▶ [問題文 A]: ロバンペラ親子についての文章によると、父ハリがWRCで初めて優勝したのはどのラリーですか。
▶ [問題文 B]: ロバンペラ親子についての文章では、カッレが14歳でラトビア・ラリーに出られたのはなぜだとされていますか。運転をどう分けたかも含めて説明してください。
▶ [問題文 C]: ロバンペラ親子についての文章から、「そして、このロバンペラに抱か」から「か月ちょっと経った頃だった。」までを、両端も含めてそのまま書き写してください。

この写真は、2003年6月のキプロス・ラリーの時に撮影した写真で、このキプロスでは、プジョー206WRCで総合2位になっている。またこの2003年のシーズンは、年間で11位の成績で終えている。
そして、このロバンペラに抱かれる子供は、当時2歳8か月のカッレ・ロバンペラ。そう、今やトヨタのワークスでヤリスラリー1に乗る、エサペッカ・ラッピ、セバスチャン・オジエ、エルフィン・エバンスのチームメイトである。
父ハリは、1998年から99年はワークスセアトで活躍。その後2001年にワークスプジョーに入り、そのプジョーに入った最初のイベントのスウェディッシュ・ラリーでWRC初優勝した。カッレが生まれて4か月ちょっと経った頃だった。
そのプジョーには2004年まで在籍。2005年は三菱に加入して、ランサーWRカーでオーストラリアでは総合2位の成績を残している。
そしてハリの息子カッレは、8歳の時にKP61スターレットでドライブしている動画がYouTubeでアップされ話題となった。
2015年、14歳にしてラトビア・ラリーに参戦(※ラトビアではラリー参戦にあたって免許が不要だったとか)。この時はコドライバーが一般道を運転して、SS区間のみカッレがドライブした。マシンはシュコダだった。こうした活動は2019年まで続けたという。

▶ [提供データ]:
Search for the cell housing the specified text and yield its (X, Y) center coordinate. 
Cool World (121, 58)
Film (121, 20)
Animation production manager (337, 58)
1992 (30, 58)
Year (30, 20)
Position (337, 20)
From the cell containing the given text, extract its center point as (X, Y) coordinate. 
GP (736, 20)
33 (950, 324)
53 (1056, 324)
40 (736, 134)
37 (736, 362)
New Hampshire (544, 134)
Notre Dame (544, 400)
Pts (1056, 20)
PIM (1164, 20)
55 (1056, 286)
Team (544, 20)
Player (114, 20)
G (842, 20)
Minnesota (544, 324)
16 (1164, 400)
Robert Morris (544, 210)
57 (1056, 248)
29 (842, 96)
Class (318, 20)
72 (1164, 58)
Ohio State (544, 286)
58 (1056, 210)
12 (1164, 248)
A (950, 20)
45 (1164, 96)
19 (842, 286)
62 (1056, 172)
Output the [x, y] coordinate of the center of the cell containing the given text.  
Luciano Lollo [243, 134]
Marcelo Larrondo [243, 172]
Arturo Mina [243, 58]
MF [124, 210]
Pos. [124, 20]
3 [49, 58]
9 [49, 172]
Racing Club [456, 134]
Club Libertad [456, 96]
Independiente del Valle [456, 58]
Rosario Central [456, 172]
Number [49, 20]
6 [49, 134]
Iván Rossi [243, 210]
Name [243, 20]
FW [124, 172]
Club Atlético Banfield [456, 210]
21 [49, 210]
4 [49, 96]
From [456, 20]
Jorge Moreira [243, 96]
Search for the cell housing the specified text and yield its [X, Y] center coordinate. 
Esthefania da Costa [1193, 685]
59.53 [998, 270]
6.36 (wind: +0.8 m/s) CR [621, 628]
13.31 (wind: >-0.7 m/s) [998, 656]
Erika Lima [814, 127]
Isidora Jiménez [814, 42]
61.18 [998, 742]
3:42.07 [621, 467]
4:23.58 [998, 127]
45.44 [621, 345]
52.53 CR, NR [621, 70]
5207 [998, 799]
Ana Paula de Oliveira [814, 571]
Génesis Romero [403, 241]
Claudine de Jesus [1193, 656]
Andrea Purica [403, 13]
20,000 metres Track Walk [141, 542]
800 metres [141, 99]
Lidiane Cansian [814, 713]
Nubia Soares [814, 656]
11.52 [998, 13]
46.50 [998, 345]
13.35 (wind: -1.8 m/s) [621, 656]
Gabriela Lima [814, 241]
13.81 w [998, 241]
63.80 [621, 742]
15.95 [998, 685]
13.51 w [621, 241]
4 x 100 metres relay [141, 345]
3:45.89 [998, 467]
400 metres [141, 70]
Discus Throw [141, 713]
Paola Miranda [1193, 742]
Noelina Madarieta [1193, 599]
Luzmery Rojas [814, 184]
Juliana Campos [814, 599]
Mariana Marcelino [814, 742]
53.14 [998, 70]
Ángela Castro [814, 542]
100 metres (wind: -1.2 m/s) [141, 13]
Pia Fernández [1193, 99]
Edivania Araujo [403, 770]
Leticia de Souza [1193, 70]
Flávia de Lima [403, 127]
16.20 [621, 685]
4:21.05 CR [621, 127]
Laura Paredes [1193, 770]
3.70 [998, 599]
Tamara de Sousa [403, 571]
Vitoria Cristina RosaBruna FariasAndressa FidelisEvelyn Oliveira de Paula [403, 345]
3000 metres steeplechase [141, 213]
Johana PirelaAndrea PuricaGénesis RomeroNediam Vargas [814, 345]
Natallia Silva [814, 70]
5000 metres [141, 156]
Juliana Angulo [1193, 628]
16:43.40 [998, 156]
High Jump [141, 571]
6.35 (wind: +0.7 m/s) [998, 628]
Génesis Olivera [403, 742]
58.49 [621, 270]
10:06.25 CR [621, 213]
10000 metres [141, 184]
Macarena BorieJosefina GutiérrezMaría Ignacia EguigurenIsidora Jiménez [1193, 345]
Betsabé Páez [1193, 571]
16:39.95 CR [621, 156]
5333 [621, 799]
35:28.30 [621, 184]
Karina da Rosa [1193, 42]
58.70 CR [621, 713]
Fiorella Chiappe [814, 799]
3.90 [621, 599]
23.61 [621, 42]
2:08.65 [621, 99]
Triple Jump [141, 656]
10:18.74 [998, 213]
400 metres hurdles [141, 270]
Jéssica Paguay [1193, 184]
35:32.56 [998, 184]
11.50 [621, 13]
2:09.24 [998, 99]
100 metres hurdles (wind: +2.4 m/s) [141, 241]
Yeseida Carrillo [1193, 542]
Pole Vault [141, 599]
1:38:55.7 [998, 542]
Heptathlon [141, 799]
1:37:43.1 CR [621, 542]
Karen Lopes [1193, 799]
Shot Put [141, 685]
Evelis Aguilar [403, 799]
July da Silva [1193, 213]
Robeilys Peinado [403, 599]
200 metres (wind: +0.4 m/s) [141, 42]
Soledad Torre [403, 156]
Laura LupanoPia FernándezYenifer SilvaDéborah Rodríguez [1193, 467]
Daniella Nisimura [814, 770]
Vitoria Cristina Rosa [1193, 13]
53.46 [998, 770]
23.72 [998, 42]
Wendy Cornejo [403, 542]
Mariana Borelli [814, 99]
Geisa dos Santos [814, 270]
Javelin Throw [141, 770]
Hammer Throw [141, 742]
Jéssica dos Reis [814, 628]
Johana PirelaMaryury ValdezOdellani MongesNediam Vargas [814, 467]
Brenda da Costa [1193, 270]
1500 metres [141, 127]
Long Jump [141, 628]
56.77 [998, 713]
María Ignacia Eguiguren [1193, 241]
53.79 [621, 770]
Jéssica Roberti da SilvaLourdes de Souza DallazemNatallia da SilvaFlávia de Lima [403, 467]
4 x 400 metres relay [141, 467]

▶ [正解 A]: 2001年、ワークスプジョーに入って最初のイベントだったスウェディッシュ・ラリーです。

▶ [正解 B]: ラトビアではラリーに出るのに免許がいらなかったとされています。そのため、一般道はコドライバーが運転し、カッレはSS区間だけを運転しました。

▶ [正解 C]:
そして、このロバンペラに抱かれる子供は、当時2歳8か月のカッレ・ロバンペラ。そう、今やトヨタのワークスでヤリスラリー1に乗る、エサペッカ・ラッピ、セバスチャン・オジエ、エルフィン・エバンスのチームメイトである。
父ハリは、1998年から99年はワークスセアトで活躍。その後2001年にワークスプジョーに入り、そのプジョーに入った最初のイベントのスウェディッシュ・ラリーでWRC初優勝した。カッレが生まれて4か月ちょっと経った頃だった。